**What is needed**
Using "this" as the search string, find the matching lines below and copy them.

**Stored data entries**
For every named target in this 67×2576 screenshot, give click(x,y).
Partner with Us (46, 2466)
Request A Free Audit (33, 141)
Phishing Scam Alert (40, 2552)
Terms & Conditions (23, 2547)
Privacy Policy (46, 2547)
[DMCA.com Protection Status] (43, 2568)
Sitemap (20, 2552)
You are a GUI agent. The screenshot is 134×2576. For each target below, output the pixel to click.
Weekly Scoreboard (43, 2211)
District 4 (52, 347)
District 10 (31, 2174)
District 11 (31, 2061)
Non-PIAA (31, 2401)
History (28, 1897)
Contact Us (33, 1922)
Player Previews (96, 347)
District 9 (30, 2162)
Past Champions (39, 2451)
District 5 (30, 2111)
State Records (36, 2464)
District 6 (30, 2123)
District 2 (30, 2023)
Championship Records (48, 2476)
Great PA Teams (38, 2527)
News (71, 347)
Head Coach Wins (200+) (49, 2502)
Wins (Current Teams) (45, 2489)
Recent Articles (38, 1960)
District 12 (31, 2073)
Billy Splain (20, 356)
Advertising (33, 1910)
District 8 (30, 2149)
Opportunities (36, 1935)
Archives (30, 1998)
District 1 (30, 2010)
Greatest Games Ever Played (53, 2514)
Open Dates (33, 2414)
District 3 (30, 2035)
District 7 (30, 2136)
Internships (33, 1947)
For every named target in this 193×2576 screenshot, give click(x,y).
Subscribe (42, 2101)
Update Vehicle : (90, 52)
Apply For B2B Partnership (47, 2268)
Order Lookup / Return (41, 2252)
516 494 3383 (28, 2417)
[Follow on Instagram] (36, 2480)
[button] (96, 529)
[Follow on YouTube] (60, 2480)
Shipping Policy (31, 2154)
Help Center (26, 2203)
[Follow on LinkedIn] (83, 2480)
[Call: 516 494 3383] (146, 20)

**Reply to the exercise**
For every named target in this 67×2576 screenshot, give click(x,y).
For every named target in this 193×2576 screenshot, give click(x,y).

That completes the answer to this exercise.